OBJETIVO DA TAREFA:
Transcreva integralmente, sem nenhuma alteração, o texto sobre a controvérsia acerca dos irmãos de Jesus.

TEXTO DO EXERCÍCIO:
++++++++++

Numa época e numa região nas quais o
registro de eventos era muito precário, o estudo abaixo terá de se limitar às
poucas referências textuais dos autores de evangelhos (canônicos e apócrifos),
nem sempre fidedignas, para mostrar o que é possível crer de suas escassas e
dúbias informações, muitas vezes imprecisas e ambíguas que, em decorrência
destas imprecisões, abriram espaço para a manipulação de interpretações
teológicas, mais do que para a preocupação com a fidelidade histórica.
Uma controvérsia que
iniciou logo nos primeiros anos
O fato de Jesus ter tido ou não
irmãos e irmãs é uma discussão antiga. A controvérsia foi ardente nos primeiros
anos do Cristianismo, sobretudo a partir do instante em que o mito da eterna
virgindade de Maria começava a se firmar como um dogma consolidado da ortodoxia
cristã. Parece que o primeiro grupo a desaprovar foi a seita dos ebionitas, uma
corrente de judeus cristãos que sustentava a opinião de que Jesus era filho
biológico de José e Maria, portanto nem sequer aceitava a imaculada concepção
de Maria e o nascimento milagroso de seu filho. Por outro lado, o principal
personagem para a consolidação do dogma da perpétua virgindade de Maria foi
Jerônimo (347-420 e.c.), o autor da conhecida tradução latina da Bíblia
(Vulgata), através de sua obra Adversus
Helvidius (Contra Helvídio), mais comumente traduzida como The Perpetual Virginity of Blessed Mary (A
Perpétua Virgindade da Abençoada Maria), em razão de que ele aproveitou as
críticas a Helvídio para também desenvolver seus argumentos em favor da
perpétua virgindade de Maria (Fremantle, 1892: 334-46). Em virtude de seu
prestígio na ocasião, Jerônimo conseguiu persuadir muitos cristãos e seu ponto
de vista ajudou a consolidar ainda mais o dogma da eterna virgindade de Maria, cujo
reconhecimento foi homologado pelos concílios subsequentes.

++++++++++

DADOS DE ORIGEM:

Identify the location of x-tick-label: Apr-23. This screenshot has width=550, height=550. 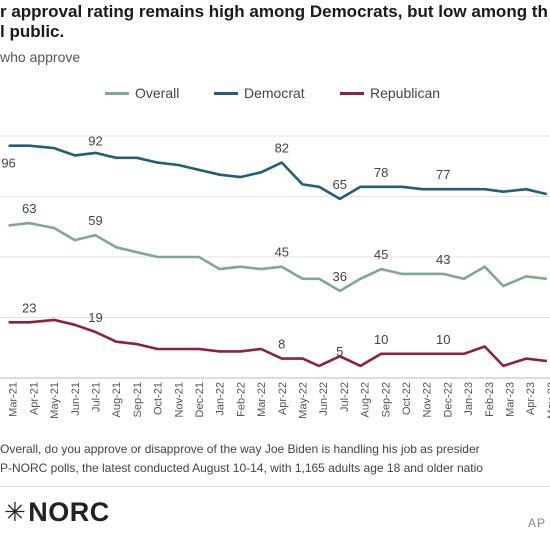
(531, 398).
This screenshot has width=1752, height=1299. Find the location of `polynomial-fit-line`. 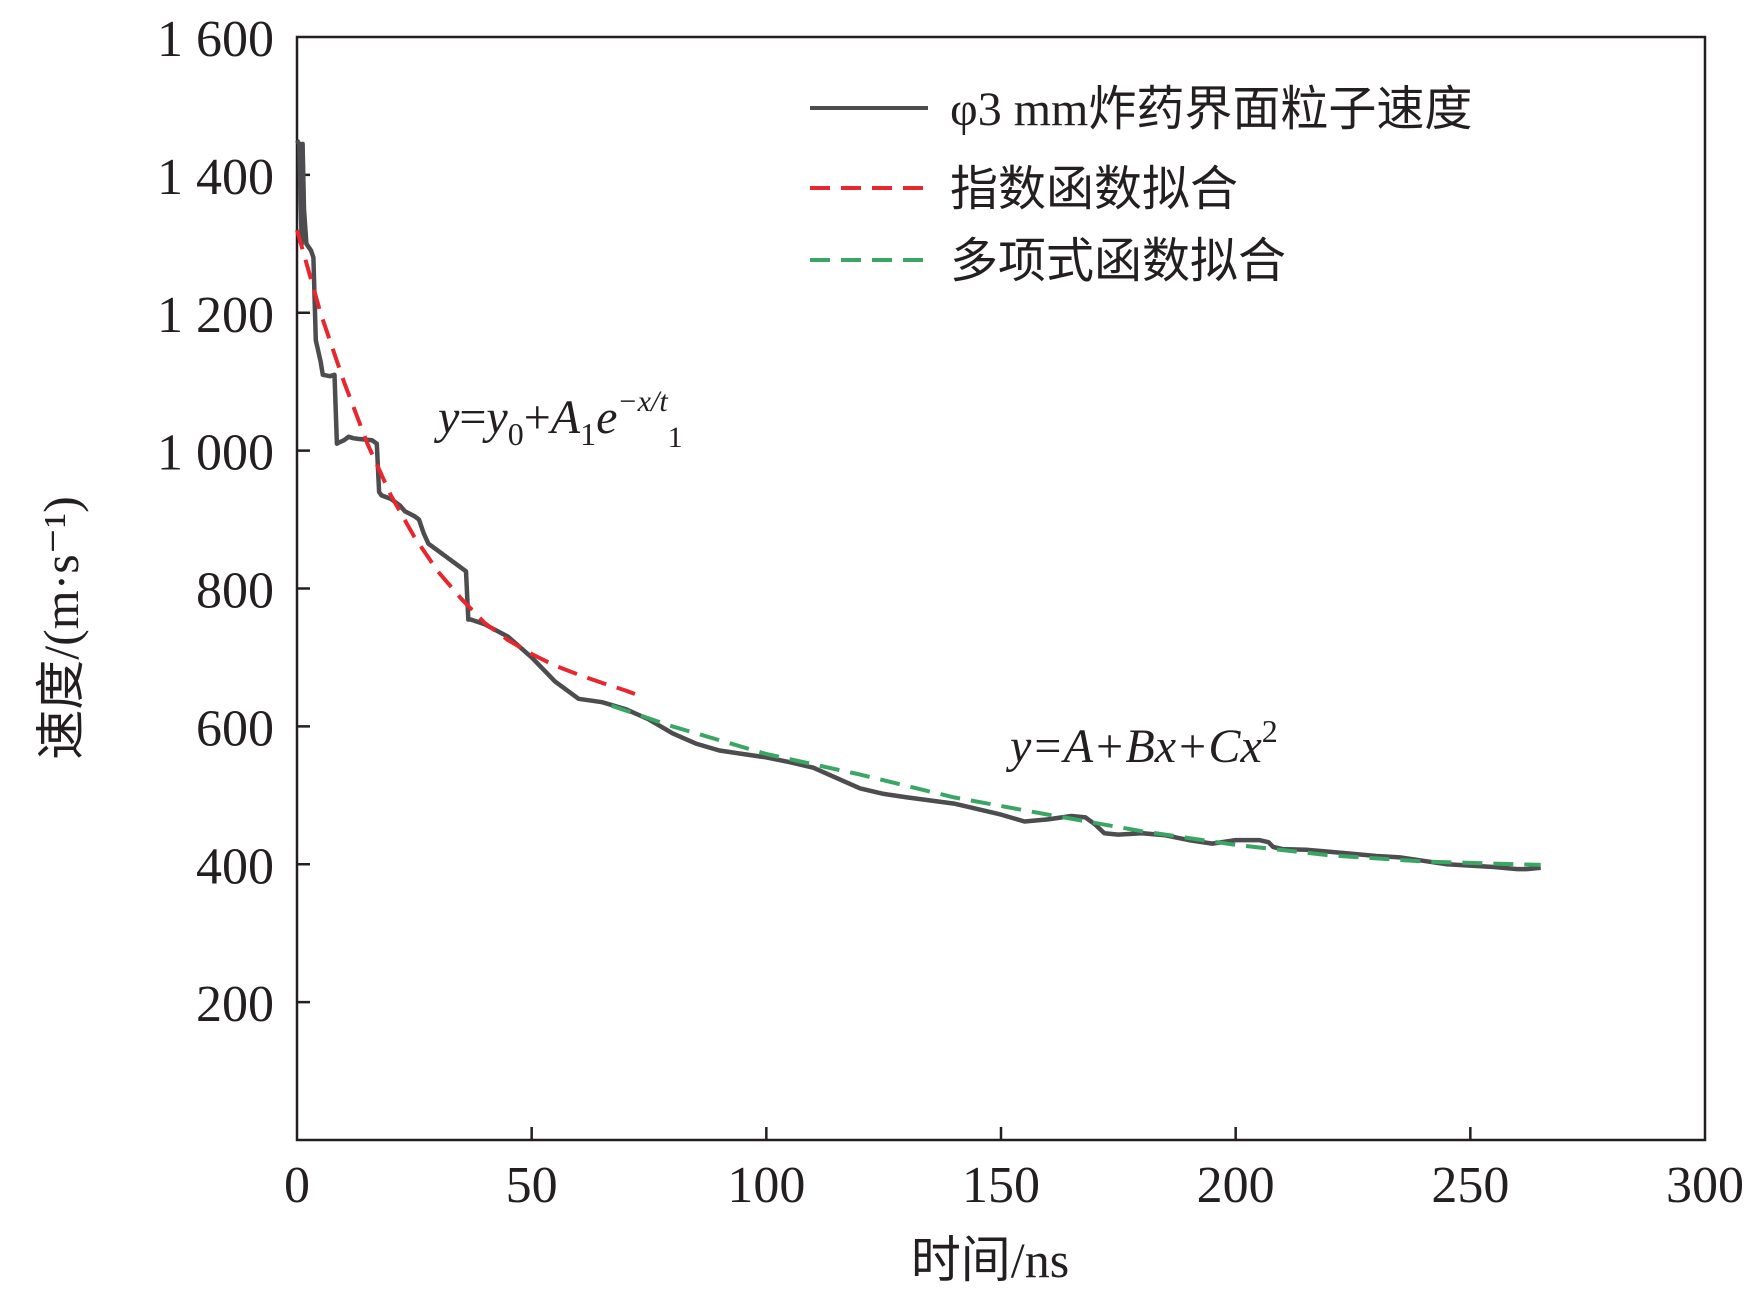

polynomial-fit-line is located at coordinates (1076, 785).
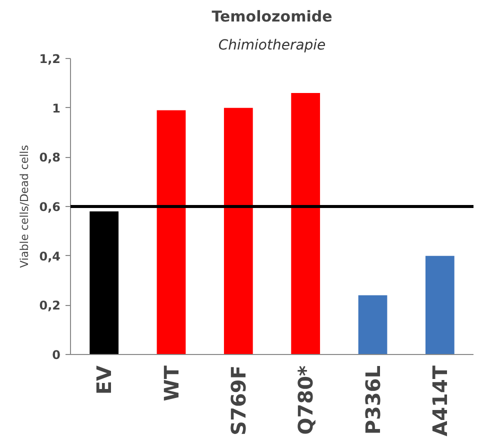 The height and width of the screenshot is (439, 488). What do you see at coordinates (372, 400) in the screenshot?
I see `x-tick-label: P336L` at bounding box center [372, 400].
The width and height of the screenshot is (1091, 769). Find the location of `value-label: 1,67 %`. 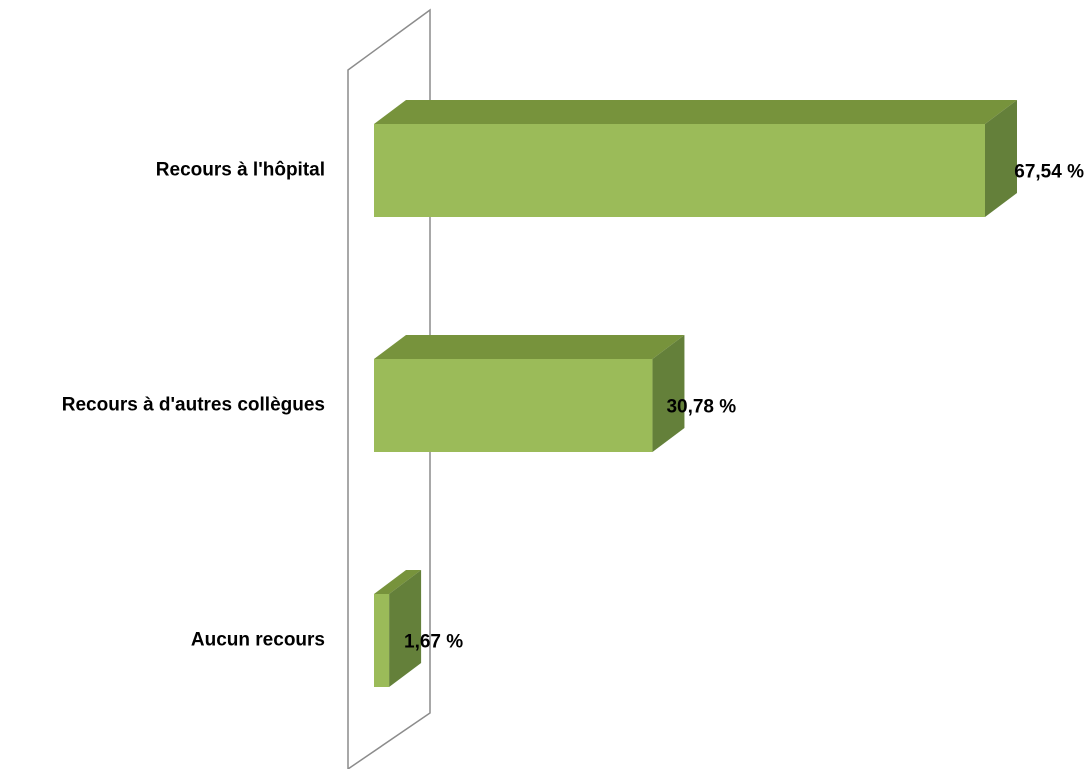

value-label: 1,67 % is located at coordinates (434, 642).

++++++++++

ÁREA DE RESPOSTA:
Numa época e numa região nas quais o
registro de eventos era muito precário, o estudo abaixo terá de se limitar às
poucas referências textuais dos autores de evangelhos (canônicos e apócrifos),
nem sempre fidedignas, para mostrar o que é possível crer de suas escassas e
dúbias informações, muitas vezes imprecisas e ambíguas que, em decorrência
destas imprecisões, abriram espaço para a manipulação de interpretações
teológicas, mais do que para a preocupação com a fidelidade histórica.
Uma controvérsia que
iniciou logo nos primeiros anos
O fato de Jesus ter tido ou não
irmãos e irmãs é uma discussão antiga. A controvérsia foi ardente nos primeiros
anos do Cristianismo, sobretudo a partir do instante em que o mito da eterna
virgindade de Maria começava a se firmar como um dogma consolidado da ortodoxia
cristã. Parece que o primeiro grupo a desaprovar foi a seita dos ebionitas, uma
corrente de judeus cristãos que sustentava a opinião de que Jesus era filho
biológico de José e Maria, portanto nem sequer aceitava a imaculada concepção
de Maria e o nascimento milagroso de seu filho. Por outro lado, o principal
personagem para a consolidação do dogma da perpétua virgindade de Maria foi
Jerônimo (347-420 e.c.), o autor da conhecida tradução latina da Bíblia
(Vulgata), através de sua obra Adversus
Helvidius (Contra Helvídio), mais comumente traduzida como The Perpetual Virginity of Blessed Mary (A
Perpétua Virgindade da Abençoada Maria), em razão de que ele aproveitou as
críticas a Helvídio para também desenvolver seus argumentos em favor da
perpétua virgindade de Maria (Fremantle, 1892: 334-46). Em virtude de seu
prestígio na ocasião, Jerônimo conseguiu persuadir muitos cristãos e seu ponto
de vista ajudou a consolidar ainda mais o dogma da eterna virgindade de Maria, cujo
reconhecimento foi homologado pelos concílios subsequentes.